Der Lastabwurf zur Sicherung von Stromnetzen ist in Europa ein bewährtes Mittel zu Vermeidung von Netzzusammenbrüchen.

Insbesondere Großverbraucher wie Zementmühlen oder große Kühlhäuser, haben besondere Verträge als Lastabwurfkunden. Sie müssen automatisch und innerhalb definierter Zeiten, typischerweise im Sekundenbereich, abschalten. Auch im elektronisch vernetzten (intelligenten) Stromnetz können alle Endverbraucher mit Lastabwurfsteuerung versehen werden. Lastmanager können Endgeräte gezielt kurzfristig abschalten; geeignet sind verbrauchsträge Geräte wie Boiler, Kühlschränke und Tiefkühlgeräte, wenn sie ansteuerbar ausgerüstet sind.“

Quellen: Wikipedia Netzfrequenz und Unterfrequenz

Im FairGrid Netz regelt die FairBox selbstständig die Abschaltung von Großverbrauchern wie Klimaanlagen sobald die Netzfrequenz auf unter 49 Hz abgesackt ist. Um eine gerechte Aufteilung zwischen den unterschiedlichen Strombezieher zu erreichen, liegt der individuelle Schaltpunkt je nach Nutzerverhalten irgendwo zwischen 49 und 48Hz. Dabei werden Ereignisse wie Wartezeiten, Energieverbrauch, Spitzenleistungen, Solareinspeisung oder Zufallsschaltungen ausgewertet.

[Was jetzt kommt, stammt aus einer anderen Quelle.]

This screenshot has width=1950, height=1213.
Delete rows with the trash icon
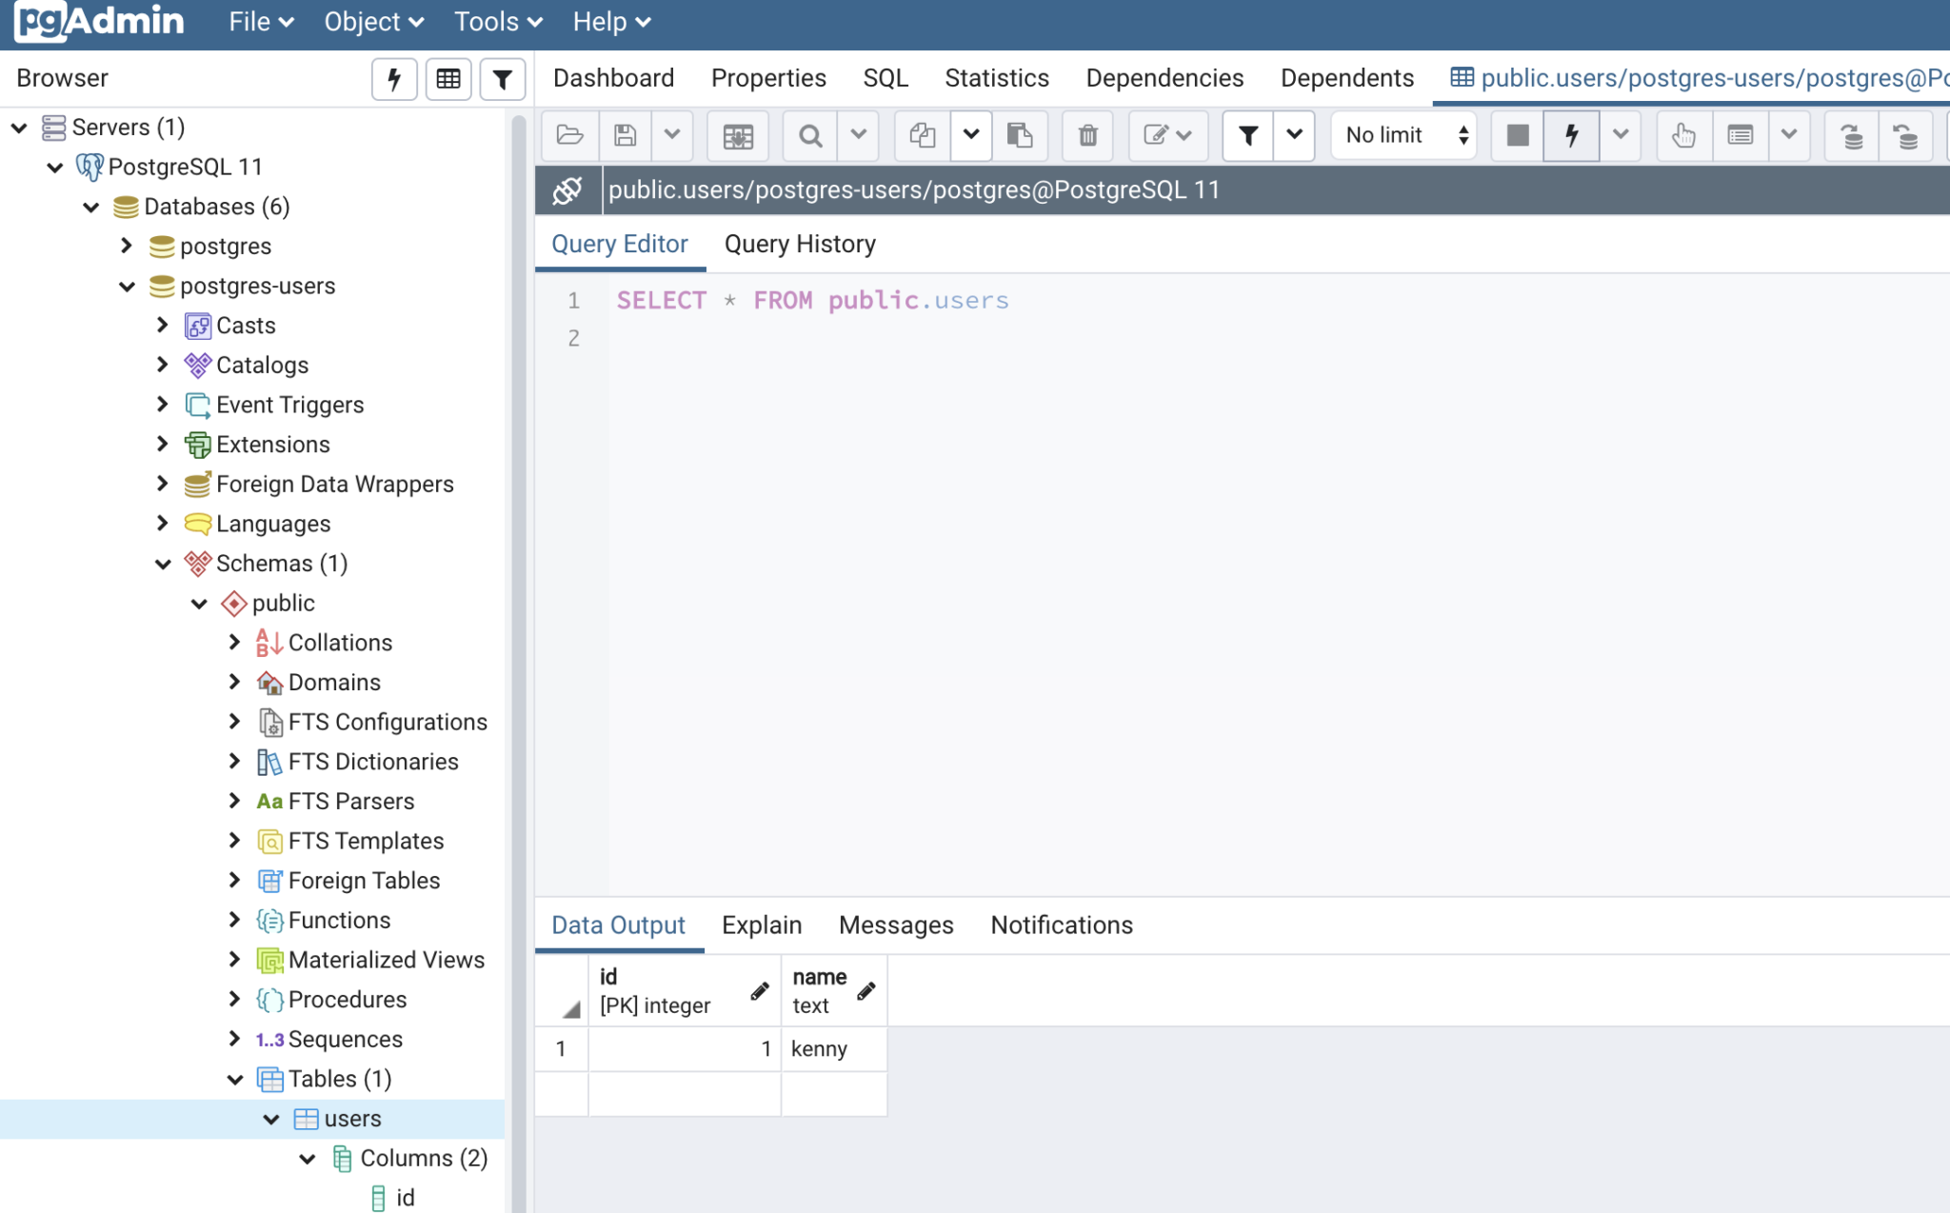coord(1086,135)
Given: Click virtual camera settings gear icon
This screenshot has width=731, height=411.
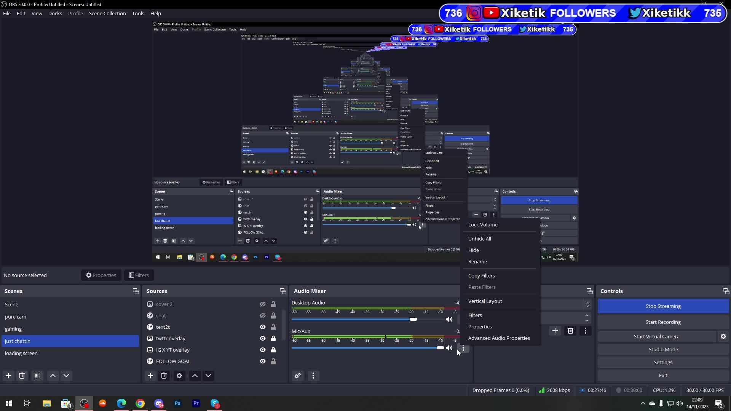Looking at the screenshot, I should click(x=723, y=336).
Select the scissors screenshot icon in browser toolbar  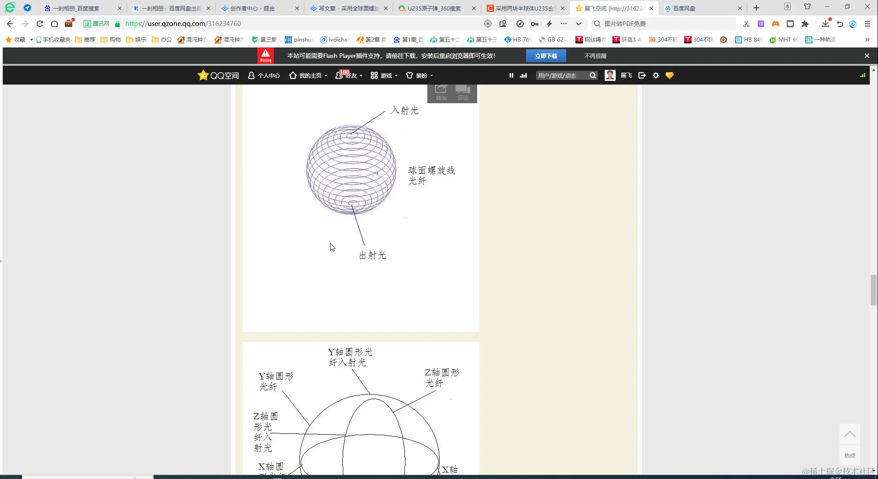click(x=746, y=24)
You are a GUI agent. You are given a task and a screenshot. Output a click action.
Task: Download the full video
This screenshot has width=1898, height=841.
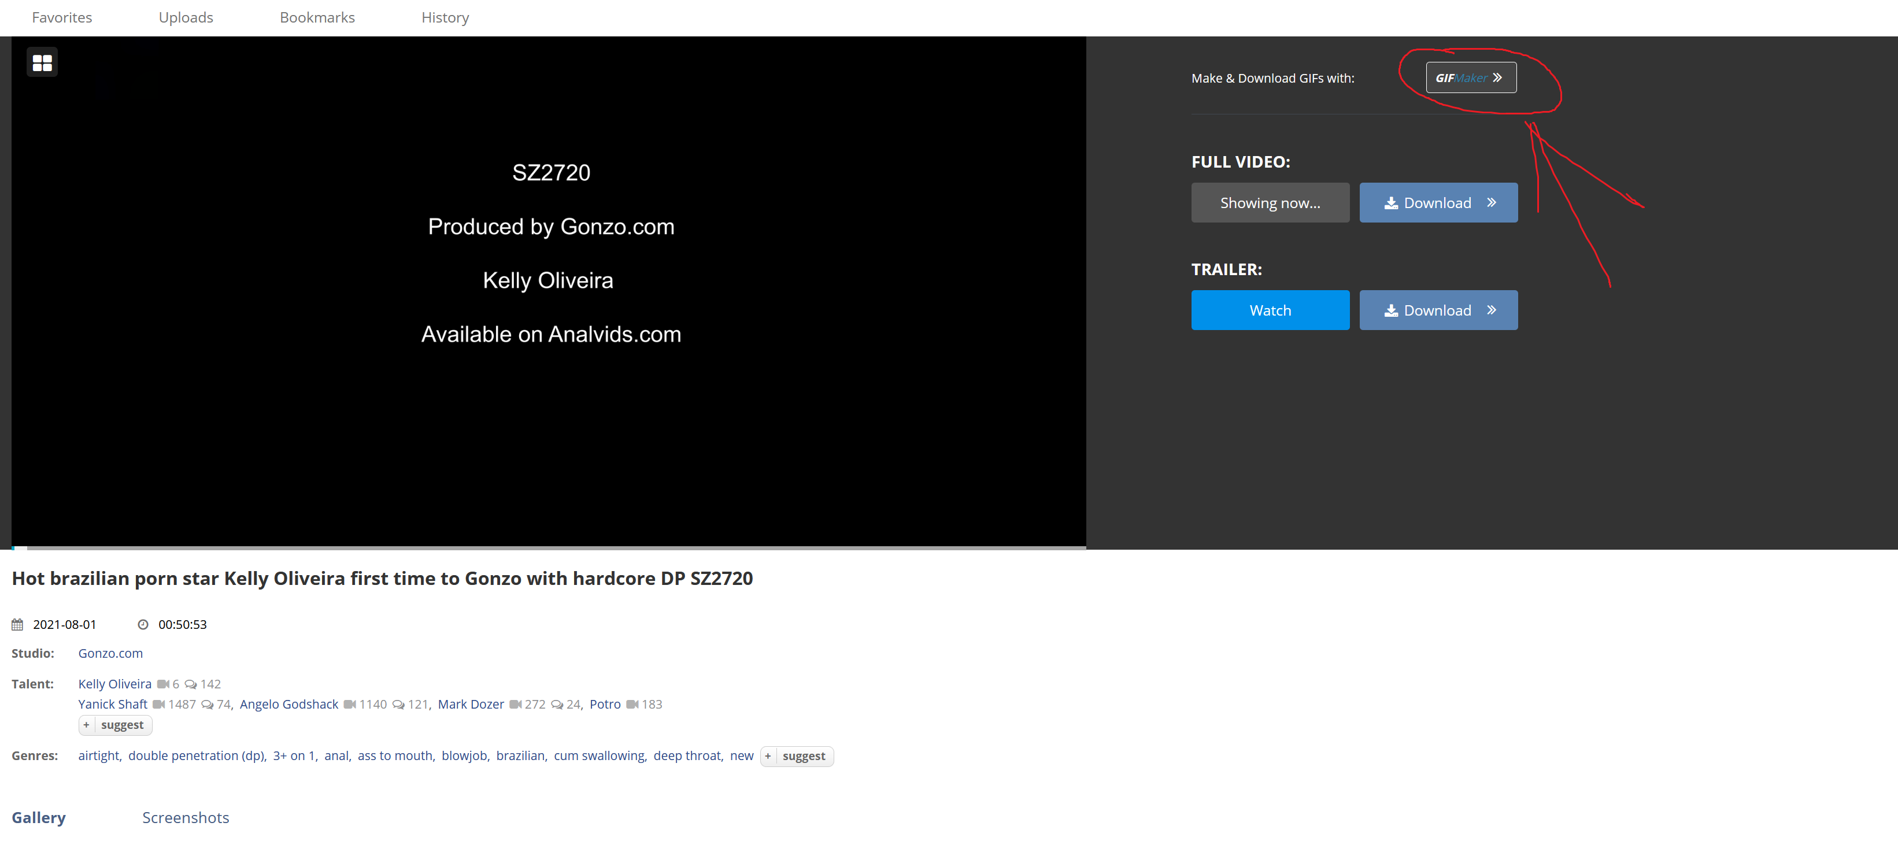point(1437,203)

Die Fair Box verfügt über einen Funkausgang, der Fernschalter auslösen kann, die an den großen Verbrauchergeräten angebaut sind. Wird diese Abschaltung der Großgeräte trotz drohender Netzüberlastung verhindert, erfolgt die komplette Abschaltung der Netzzuleitung durch den Hauptschalter der FairBox. Bei normalisierter Netzbelastung können die Verbrauchergeräte wieder einschalten.

Für jedes Stromnetz stellt das Hochfahren nach einem Netzausfall, z.B. nach einer Wartung oder Reparatur, eine besondere Herausforderung dar, da besonders motorische Verbraucher während des Starts hohe Einschaltströme verursachen. Die FairBox schaltet nach einen Stromausfall erst nach Verzögerungszeit und stabilisierter Frequenz wieder ein und erleichtert damit den sogenannten Schwarzstart nach Netzausfällen.

Gewerbebetriebe, Behörden oder Krankenhäuser können eine höhere geschützte Grundlast mit den Netzbetreibern vereinbaren, soweit sie die Kosten für die Bereitstellung der Stromerzeugungskapazität verursachungsgerecht tragen. Bei entsprechender Voranmeldung beim Netzbetreiber, spätestens eine Woche vor dem Ereignis, können die Ab- und Zuschaltfrequenzen zugunsten eines Kunden verbessert werden. Allerdings erfolgt dadurch eine Schlechterstellung während der Woche vor dem Ereignis.